**Passage for review**
:::

The group found a likely genetic diagnosis for six of the cases and a partial diagnosis of another out of the original 12.
The approach used was by no means novel: start with trios for each sample and focus on de Novo mutations, X-linked, and rare recessive variants in genes previously associated in Mendelian diseases.
Still, by Dr. Goldstein’s admission, the process of interpreting the exomes is “a little bit of an art.” The remaining six undiagnosed patients were not without interesting variants, but simply without highly confident variants that made sense with the phenotype of the patients.
As it turns out, patient 2 in the study, with the compound heterozygous mutations in NGLY1 that results in the accumulation of misfolded proteins, was the son of a friend of mine.
Matt Might, a professor at the University of Utah, wrote passionately about the “diagnostic odyssey” he had over three years that ended with the exome sequencing at Duke in his poignantly titled blog post Hunting Down My Son’s Killer.
The post went “viral”, and got over a half million views and reposts in the following weeks.
More importantly, it got Matt in contact with proteomics researchers and on lists for clinical trials to take the knowledge from the diagnostic and move forward towards the development of a treatment for his son.
Since I have known Matt for a while (he was one my thesis advisors), I called him up to hear about the diagnostic process from his perspective.
As usual, that perspective was enlightening, and its contrast to the published paper brought up another good point: our research papers reflect the final-cut version of success stories, rarely detailing all the road bumps and side-tracks taken to get there. Many interesting and potentially useful stories that resulted in dead-ends are never told.
All this points to the many challenges ahead to turn this artform of NGS interpretation into a robust clinical test. These challenges will touch every aspect of our informatic processing, public databases, and interpretation platforms.
It can seem daunting, which is probably why the hype cycle calls this phase the “Trough of Disillusionment”.
Personally, I think these challenges are definitely surmountable.
As a company, tackling some of these challenges is the core of our mission looking forward. And I count on our collaborations and efforts to contribute to the advancement of bringing genomic sciences into standard medical care.

:::

Stored data
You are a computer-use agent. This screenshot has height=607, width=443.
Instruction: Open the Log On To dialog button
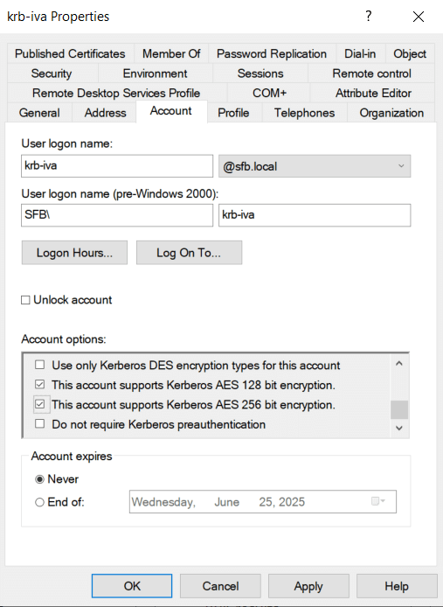pyautogui.click(x=190, y=253)
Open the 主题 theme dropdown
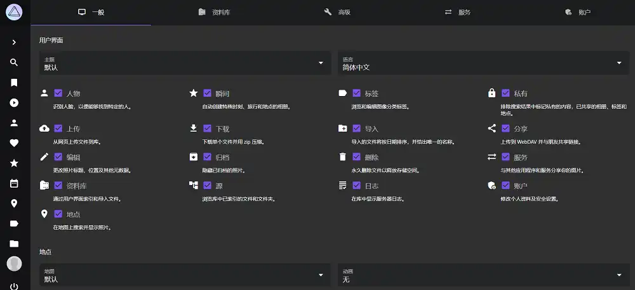 pos(185,63)
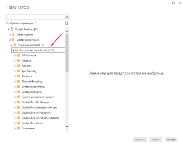The width and height of the screenshot is (183, 145).
Task: Click the scrollbar down arrow
Action: coord(67,126)
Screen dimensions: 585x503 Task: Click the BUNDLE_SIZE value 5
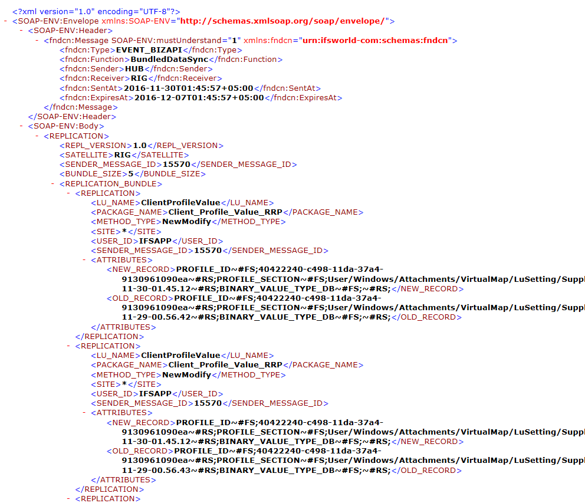(131, 174)
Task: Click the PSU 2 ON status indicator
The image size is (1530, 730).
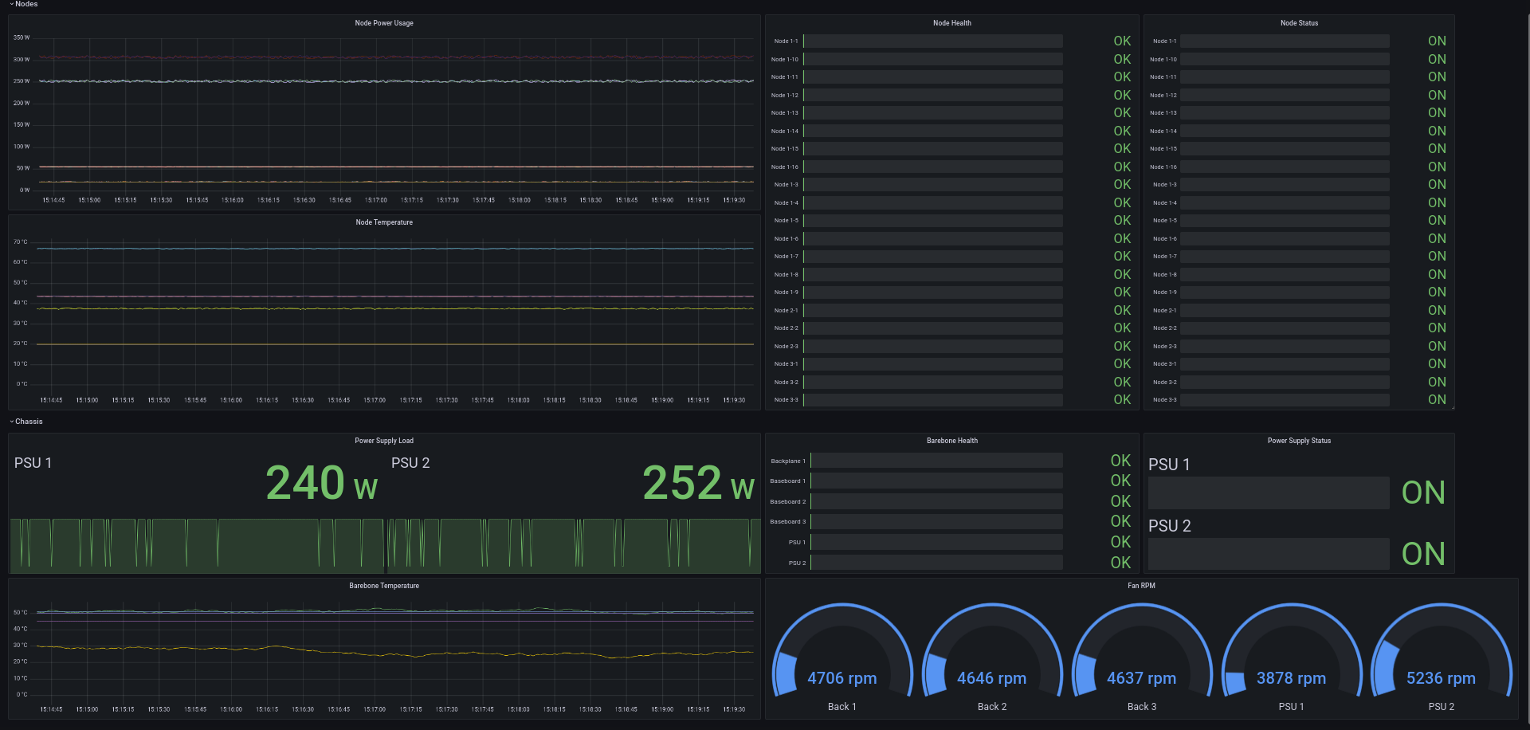Action: tap(1423, 554)
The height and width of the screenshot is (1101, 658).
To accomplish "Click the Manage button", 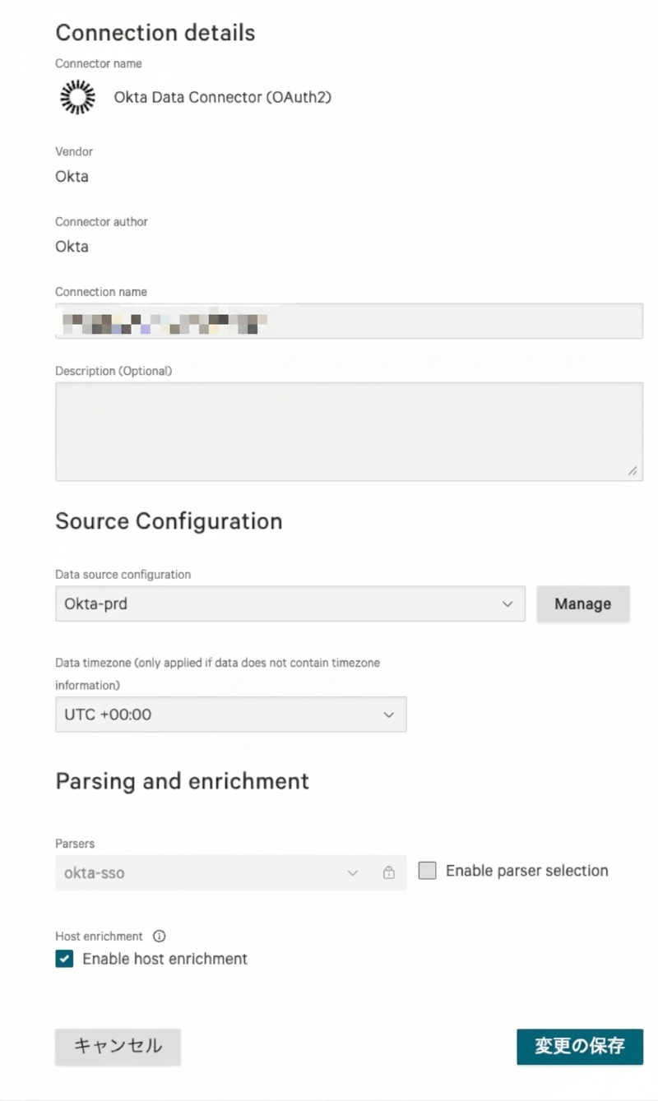I will [583, 604].
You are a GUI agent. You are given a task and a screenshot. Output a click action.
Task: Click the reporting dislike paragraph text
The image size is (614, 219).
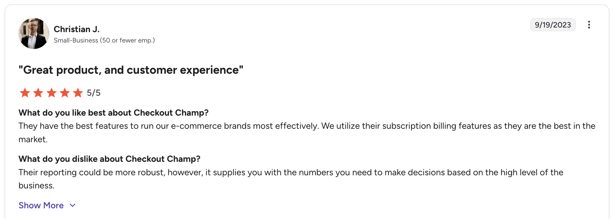click(291, 179)
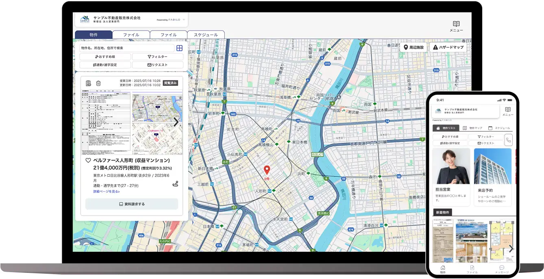Viewport: 544px width, 279px height.
Task: Click the 資料請求する button
Action: 132,204
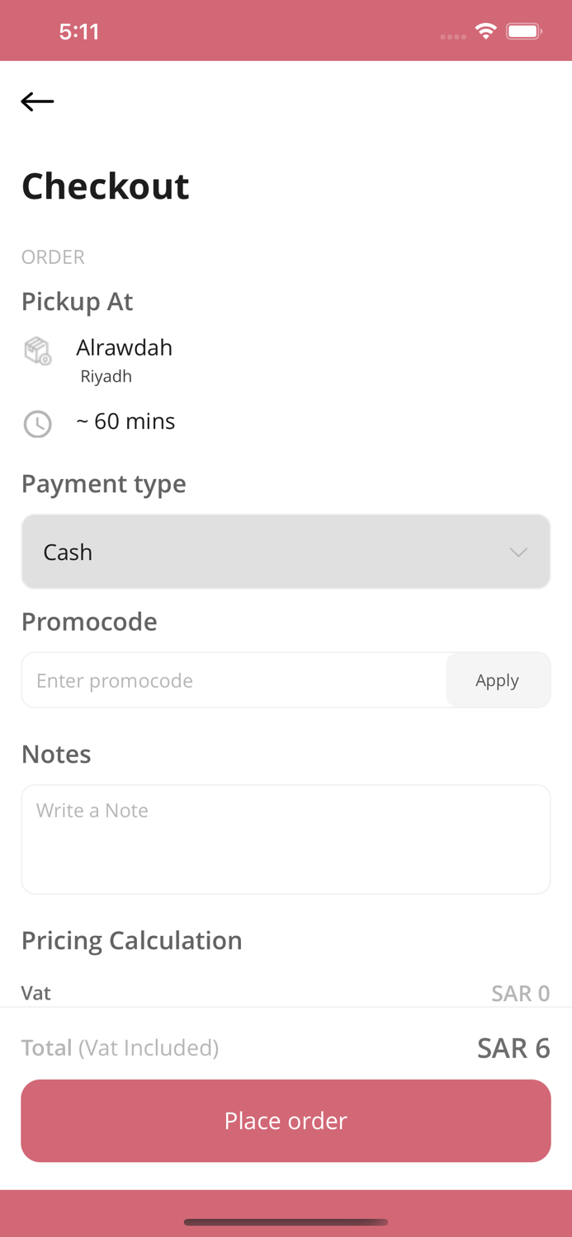The width and height of the screenshot is (572, 1237).
Task: Click the clock icon near 60 mins
Action: (x=38, y=424)
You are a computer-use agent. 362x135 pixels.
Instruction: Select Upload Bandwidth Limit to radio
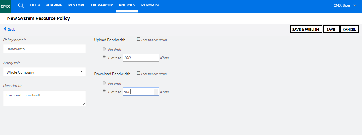tap(104, 56)
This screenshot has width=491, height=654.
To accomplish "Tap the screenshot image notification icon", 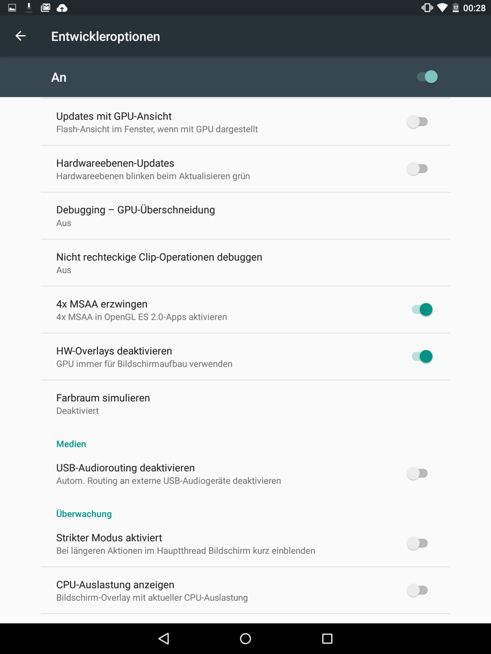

:::

**Task list**
a - Rewrite the paragraph of the passage on exome diagnosis that begins "As usual, that perspective was enlightening" as a short list, keeping its main facts.
b - For each statement, say whether it agrees with the passage on exome diagnosis, answering yes or no and quoting the words that decide it: (i) The group found a likely genetic diagnosis for six of the original 12 cases. (ii) The approach the group used was new. (iii) Matt Might is a professor at Duke.
c - Pick up the passage on exome diagnosis after its last sentence and continue it.
The records have no connection to the passage on exome diagnosis.

**Responses by item number**
a -
- Matt's perspective was enlightening, as usual.
- Its contrast with the published paper raised a point: research papers show the final-cut version of success stories.
- Those papers rarely detail the road bumps and side-tracks taken to get there.
- Many interesting and potentially useful stories that ended in dead-ends are never told.

b -
(i) Yes: "The group found a likely genetic diagnosis for six of the cases"
(ii) No: "The approach used was by no means novel"
(iii) No: "Matt Might, a professor at the University of Utah"

c -
And The Circle is Complete: Championing Reproducibility
While the hypothetical question I posed earlier might have a nuanced answer as there are certainly many ways for two genomic interpretations to diverge with the same input, we can turn to a staple of scientific advancement in a fast-changing world: reproducibility.
This is precisely why Gholson shared the sequencing data from the Ogden study with me.
Although he had already done functional validation that confirms the causal variant and in his own paper used three different bioinformatic pipelines to arrive at the same result, he also champions reproducibility and more open collaboration as a few of the many ways in which the community can advance the progress of NGS in the clinic.
There are still many challenges to overcome for NGS to be ready for mass adoption in the clinic.
Gholson outlines some of these challenges in a recent article in Genomic Medicine. Core to addressing those challenges will be in making our bioinformatic tools and interpretation process more robust and transparent, where we can expect a very high level of reproducibility.
So in my upcoming webcast this Wednesday (register to attend it live), I’ll demonstrate in detail the reproducibility of the Ogden Syndrome finding.
As an example of how robust the Ogden Syndrome analysis is, I will use a completely orthogonal set of bioinformatic steps and secondary analysis methods than what was used in the paper, and unambiguously arrive at the same causal variant that was published and used in the final diagnosis.
NGS is certainly destined for the clinic. Its value and benefit to clinical practice have been demonstrated. Certainly this is an exciting time to be part of the genomics community.